German Foreign Guido Westerwelle said the world should be grateful to Mr. Holbrooke for his contribution to the international strategy in Afghanistan.

“We regret all our heart that will not be able to witness the success of the new strategy,” Westerwelle said in Brussels.

Holbrooke gained the nickname “the bulldozer” after war intimidated the Serbs, Croats and Muslims agree to end the war in Bosnia and sometimes risky diplomatic overtures.

Swedish Foreign Affairs, Carl Bildt, who served as an envoy in Bosnia in the 1990s, said the strategy has given many close friends Holbrooke but also many enemies.

“Maybe it was the evidence of modern diplomacy, if you want to make an omelette; you have to beat the eggs. When he knew what he wanted … and he was a remarkable fighter, has he written in a blog?

Bildt described Holbrooke as “a true giant among the diplomats of our time” and “one of the best and brightest.”

British officials have also offered tribute.

“There will always be known for his leading role in ending the vicious war in Bosnia, where his force of personality and talent combined bargaining to drive through the Dayton peace agreement and put an end to the fighting” British Prime Minister David Cameron said in London.

Karadzic, who is on trial for war crimes at the International Criminal Tribunal in The Hague issued a statement through his lawyer saying he hoped to call Holbrooke as a witness.

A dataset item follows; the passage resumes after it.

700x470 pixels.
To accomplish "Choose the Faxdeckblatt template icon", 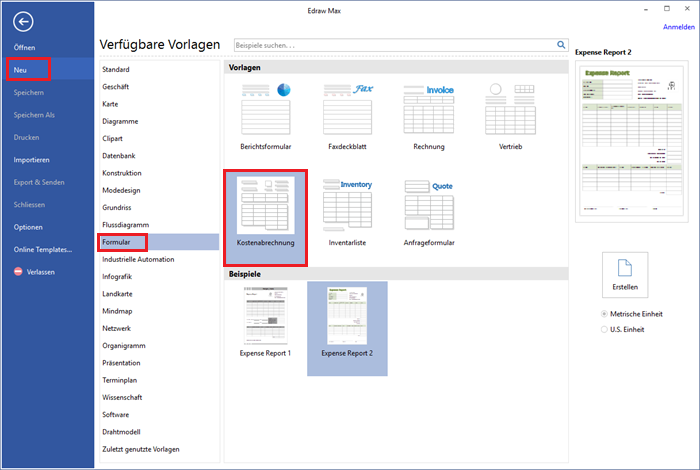I will (x=348, y=108).
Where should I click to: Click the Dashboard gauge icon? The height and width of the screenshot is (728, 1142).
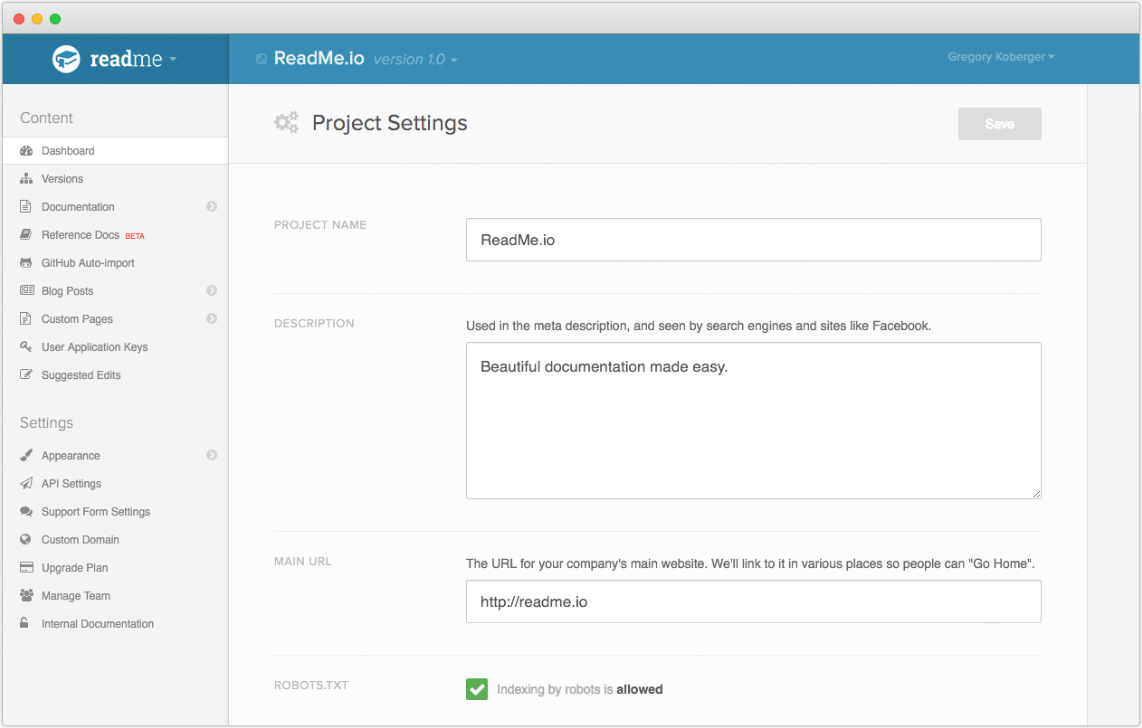coord(26,151)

After his surprise arrest on a Belgrade bus in 2008, Karadzic had fought for the war crimes case against him thrown in claiming that Holbrooke gave him immunity from prosecution in exchange for the leader of the Bosnian Serbs abandoned of public life.

Holbrooke has denied ever having cut such a deal and the judges rejected the request, saying that even if it existed, the agreement is not binding on the UN tribunal.

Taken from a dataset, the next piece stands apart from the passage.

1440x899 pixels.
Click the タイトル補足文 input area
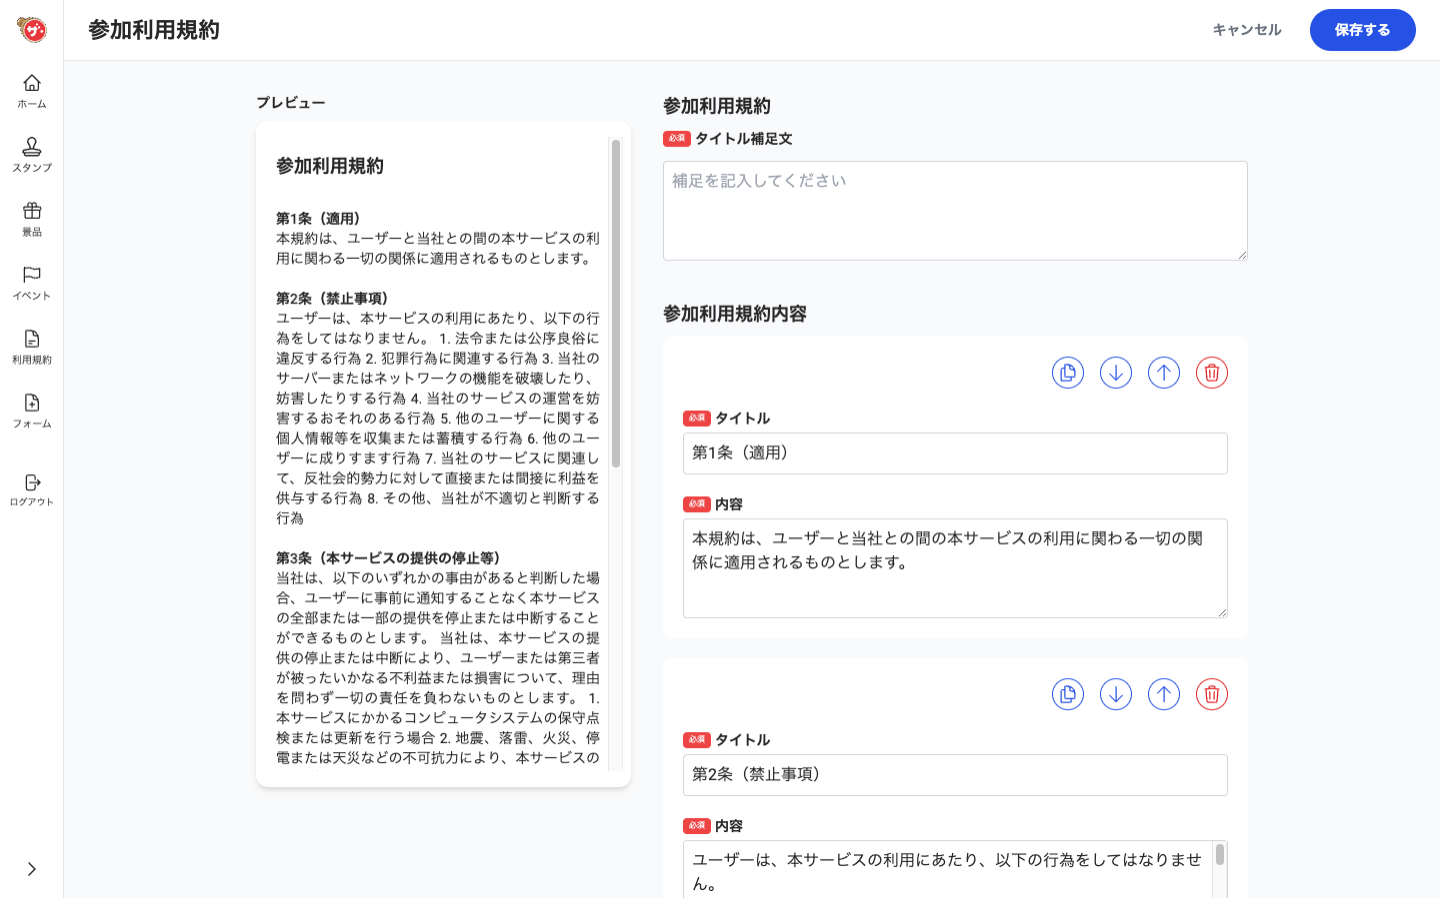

Not all Bosnians Holbrooke admired the efforts for peace, arguing that the multi-ethnic state has created under the Dayton peace process proved too cumbersome for effective governance.

“He helped bring peace to Bosnia. An unjust peace, but still a peace, “said Haris Silajdzic, Minister of Bosnia during the war aliens who have participated in the Dayton negotiations.

But the citizens of Sarajevo, which suffered a 3 1/2-year siege of the war in Bosnia that killed thousands, were more positive about the legacy of Mr. Holbrooke.

“The Dayton Agreement was reached to end the war, but he is good for us and it is time to change,” said Dalila Cikusic, a resident of Sarajevo. “But this does have nothing to do with Holbrooke, we must do it ourselves … as far as Richard is concerned, I have nothing but praise for him.”

AP writers of Europe and Asia have contributed to this report.